Acht europarlementariërs stellen een richtlijn voor die vrijheid van meningsuiting en informatie verankert in Europese wetgeving. Met jaarlijks 20 miljoen euro moet anti-censuursoftware worden gemaakt. De richtlijn legt exportbeperkingen op naar bijvoorbeeld China.
De Nederlandse europarlementariër Jules Maaten is een van de 8 volksvertegenwoordigers, met verschillende achtergronden, die afgelopen maanden schreef aan het voorstel voor de nieuwe Europese richtlijn Global Online Freedom Act (GOFA).
Landen die internet censureren of hun burgers verhinderen feiten, meningen en informatie te verspreiden, zouden in een zwartboek moeten worden opgenomen.
Maaten schreef onlangs in een column in Het Financieele Dagblad: "De censuur op het internet in autoritaire staten ontwikkelt zich van de toegang blokkeren tot informatie naar vormen van intimidatie en het aanjagen van angst, ook wel Censuur 2.0 genoemd.
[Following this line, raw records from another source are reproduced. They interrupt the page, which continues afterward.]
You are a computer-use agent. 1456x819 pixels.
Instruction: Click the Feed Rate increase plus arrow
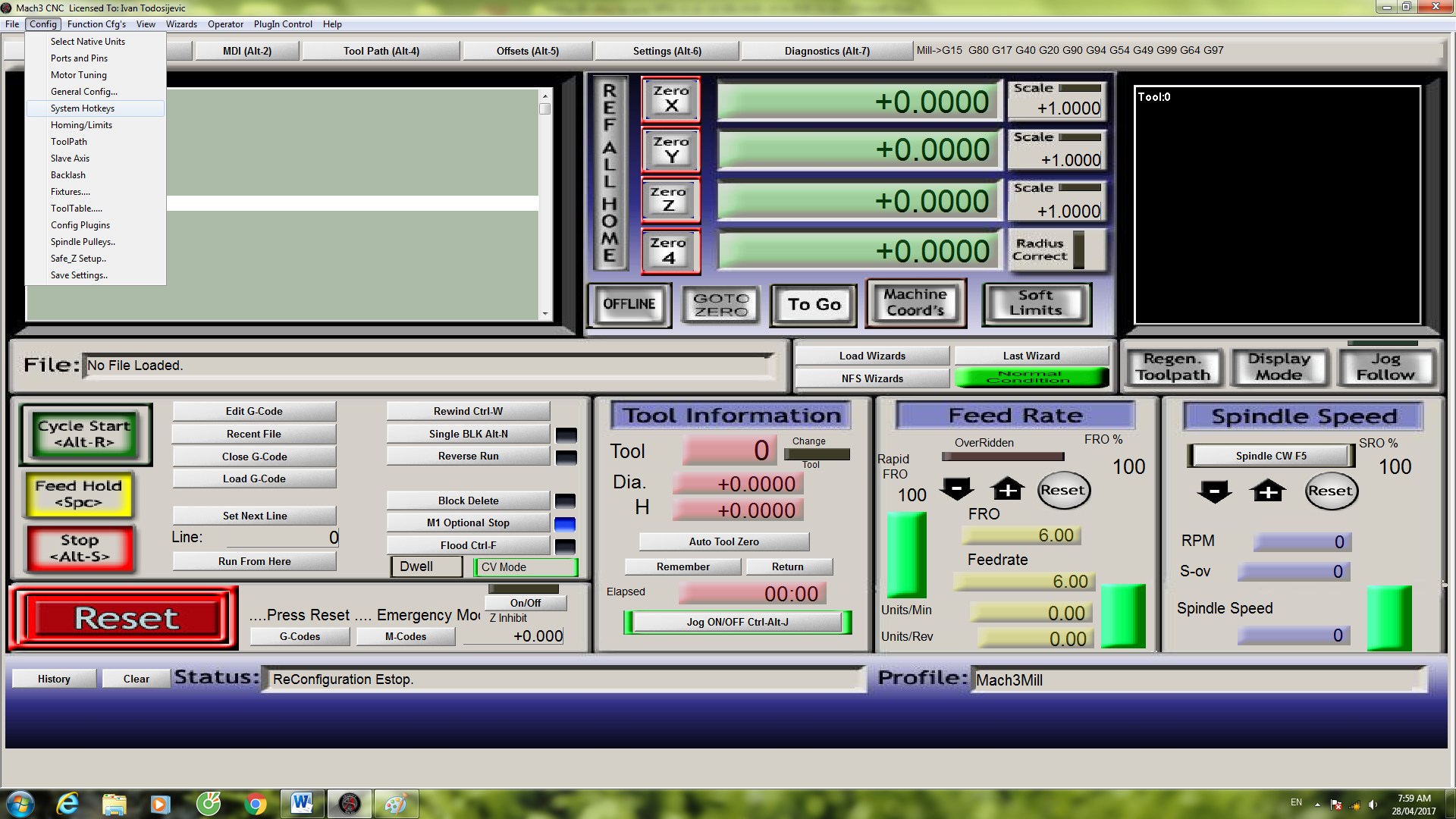tap(1007, 489)
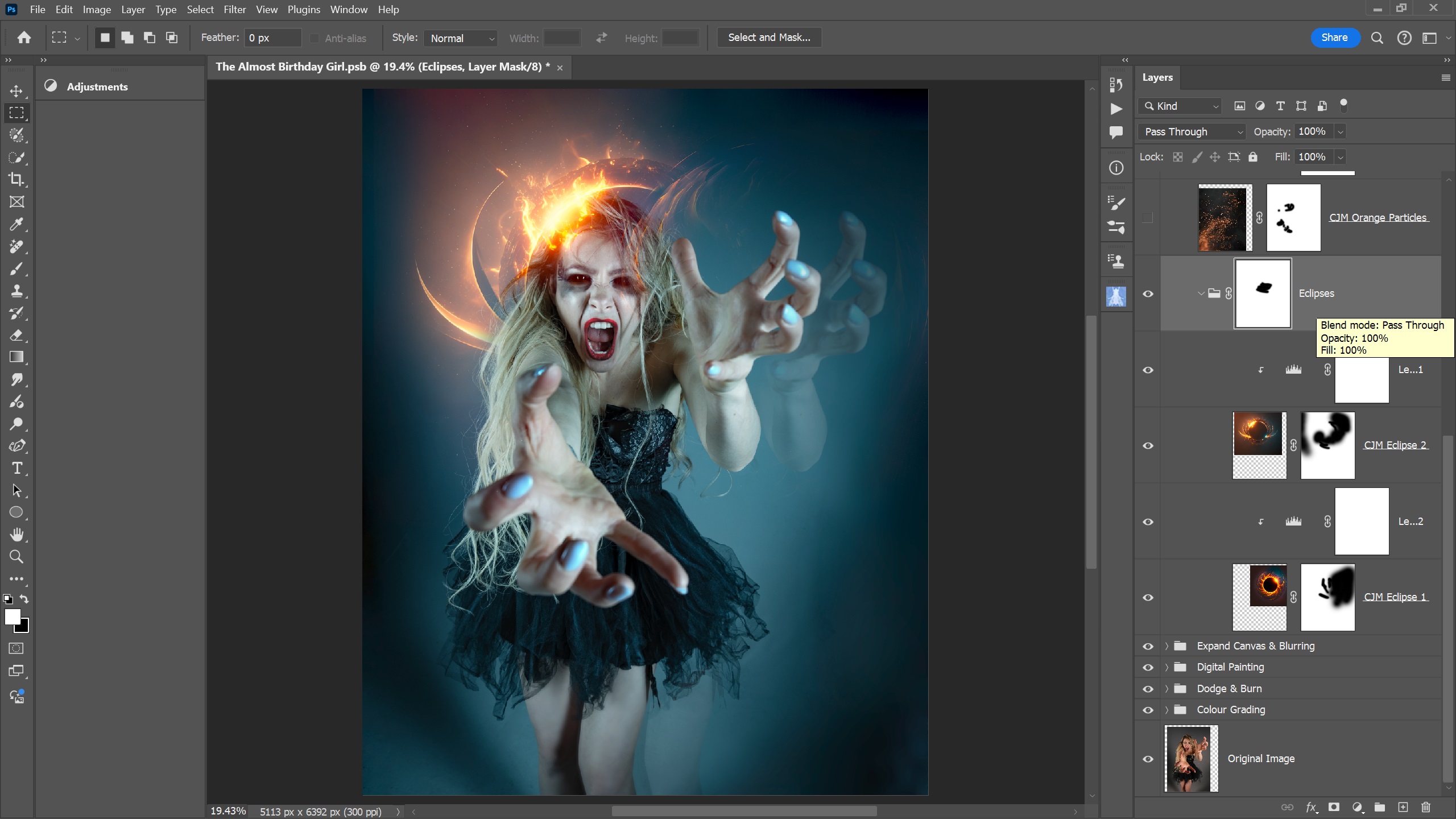Select the Eyedropper tool
The width and height of the screenshot is (1456, 819).
(16, 224)
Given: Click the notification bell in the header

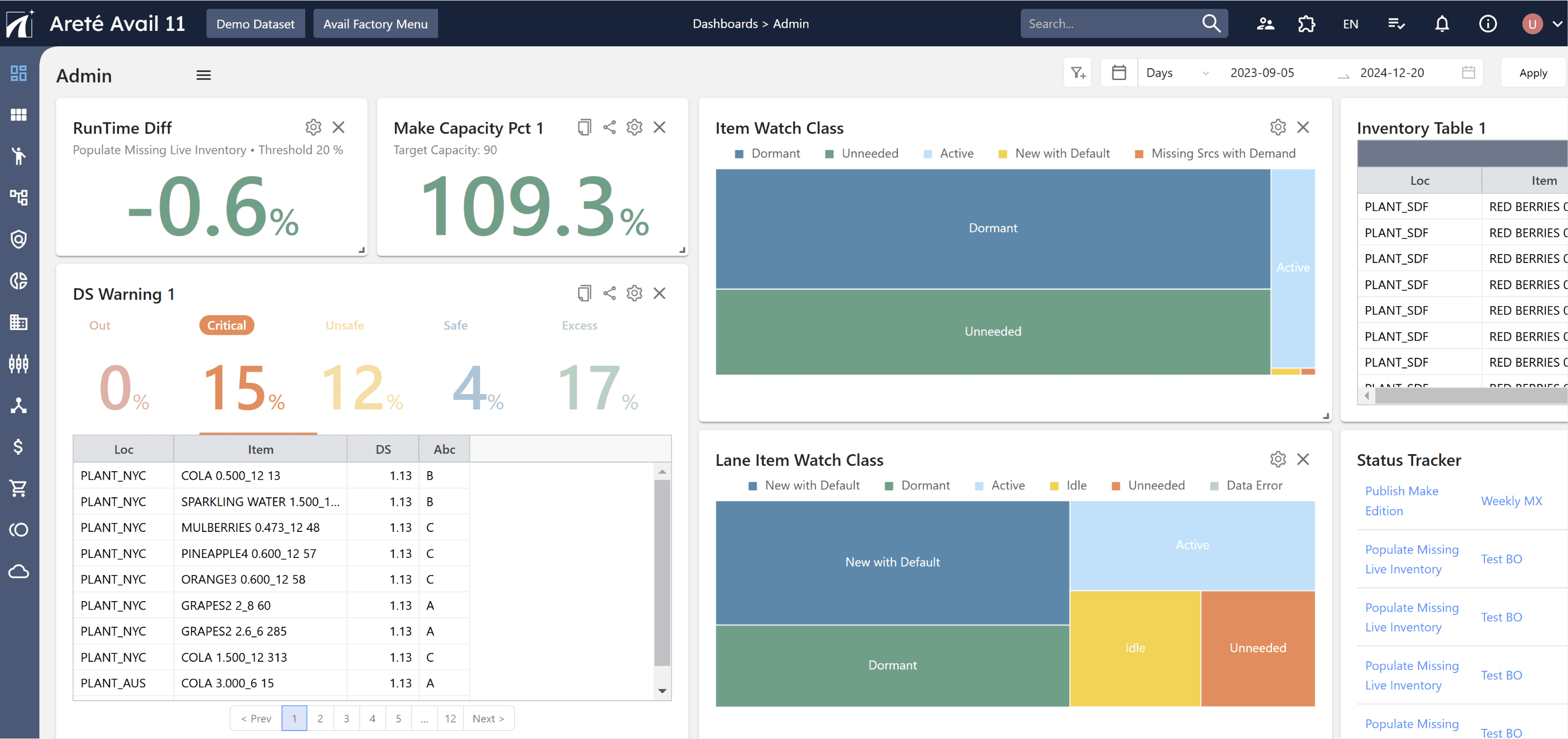Looking at the screenshot, I should coord(1442,23).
In China verschijnt een politieagentje op het beeldscherm als omstreden informatie wordt gezocht en er bestaat cyberpolitie. Ook moeten Chinese internetgebruikers in internetcafés zich met naam en toenaam registreren."
De politicus wil dit soort praktijken uitbannen.
De namen van de censuurlanden moeten daarom jaarlijks in de landenberichten worden opgenomen. In dat soort documenten staat bijvoorbeeld ook of de doodsstraf in een land van toepassing is. Daaraan zou de digitale vrijheid van meningsuiting moeten worden toegevoegd.
Aan naties die de mensenrechten schenden, moet volgens het voorstel exportbeperkingen worden opgelegd. Bovendien mag het Europese bedrijfsleven aan hen geen software en hardware meer leveren die voor de censuurpraktijken worden gebruikt.
Het achttal stelt voor om jaarlijks 20 miljoen euro beschikbaar te stellen voor de ontwikkeling van software en protocollen om de digitale mensenrechten te bevorderen. Daarmee zou onder andere software gemaakt moeten worden om digitale blokkades, zoals de veelbesproken ‘Chinese Firewall‘.
Zodra het voorstel door genoeg van de 732 parlementariërs en de Commissie is aangenomen, moeten evangelisatiepraktijken beginnen. De politici stellen dat de principes van hun document dan ook aan de man moeten worden gebracht bij de OESO en de WHO.